While there were other truss designs that were developed or even modified with the purpose of using recycled materials, the Miller-Borcherding and the Lane trusses represent a more common example of this type of trend. With bridge building firms in fierce competition, combined with the rise in the price of steel, regions with a dense population but with enough financial resources were able to take advantage of the offers provided by them and were greeted with sturdy but sometimes fancy truss spans, using designs that were becoming more and more common for use: Pratt, Warren, Pennsylvania, Parker and Baltimore. The regions with a sparse population and with that, the lack of financial resources, were forced to either go with cheaper offers by smaller, less known bridge firms or had to resort with recycling the materials to be used for crossings. Both of these were done through local firms that only existed for a short period of time because of the competition. Yet these were the firms that designed and patented the bridge design for the purpose of making a crossing that is affordable to build and easier to disassemble and reassemble elsewhere.
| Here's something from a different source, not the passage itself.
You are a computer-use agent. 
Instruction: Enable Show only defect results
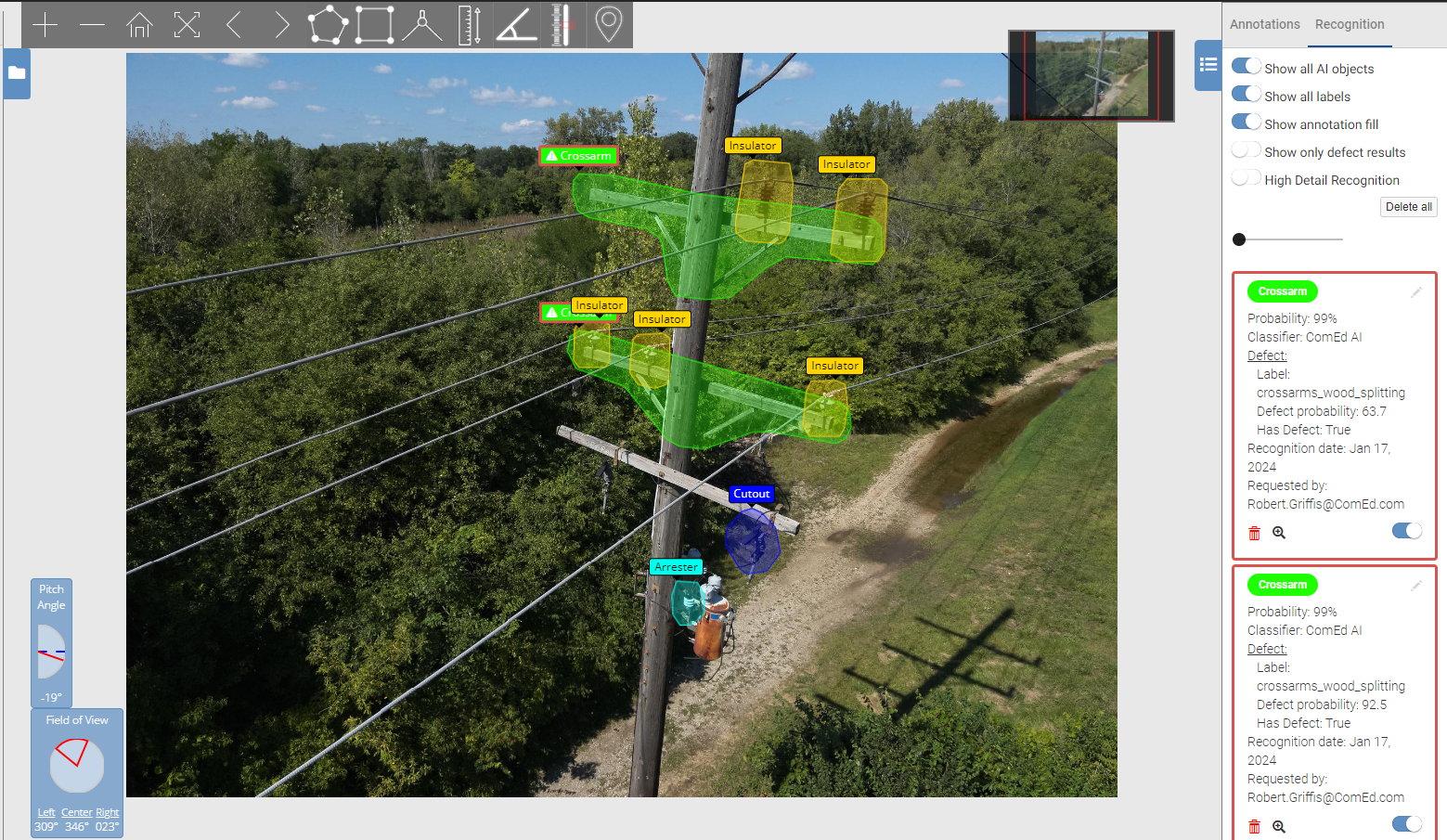1246,150
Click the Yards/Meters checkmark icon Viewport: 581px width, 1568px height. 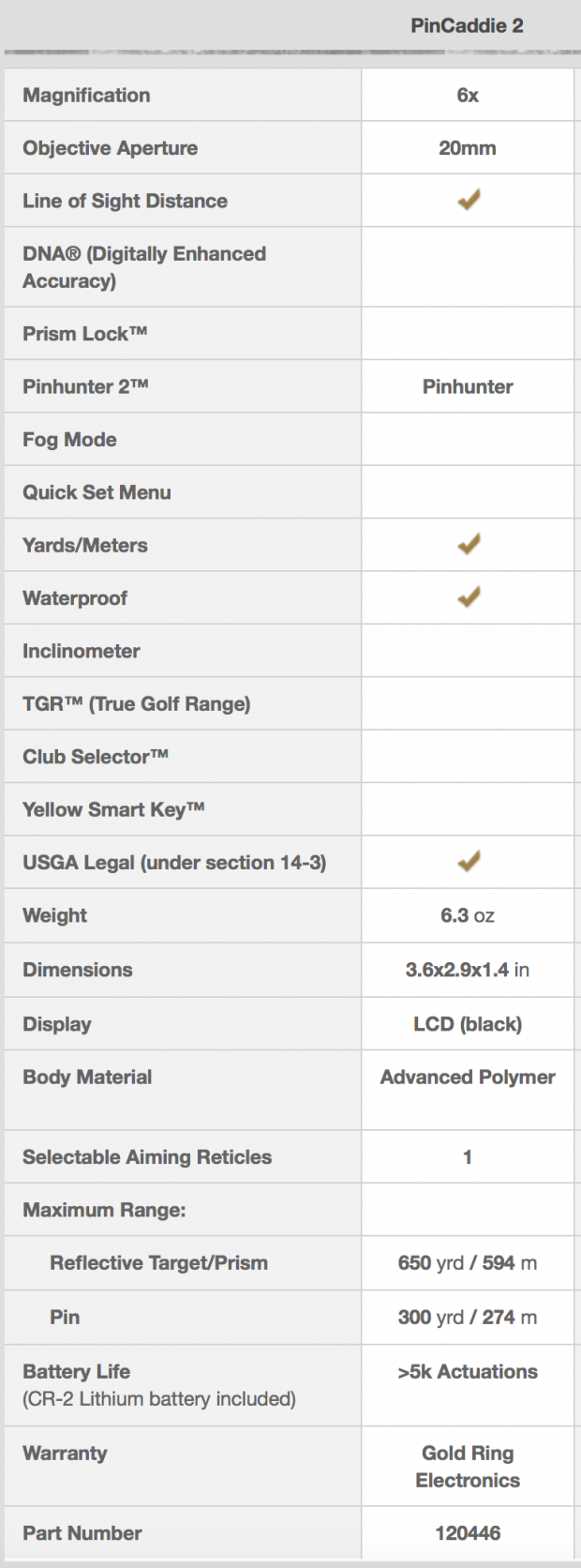[x=469, y=544]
The idea of disassembling and reassembling trusses was later adapted with the introduction of standardized trusses beginning in 1910 with riveted connections. Yet the shortage of steel during the two World Wars and a Great Depression in between also led to the pinned-connected truss spans to be reused elsewhere on roads that were less traveled. In any case, the idea of recycling materials was kept but at the cost of creativity as seen with the two truss designs presented here. The Miller-Borcherding and Lane Trusses represent one of the last examples of truss designs where creativity but with less use of materials, like steel, came together like bread and butter. And in today’s world of bridge building, both are left aside in the name of functionality, the mentality most engineers have, to ensure a crossing carries a road from point A to point B.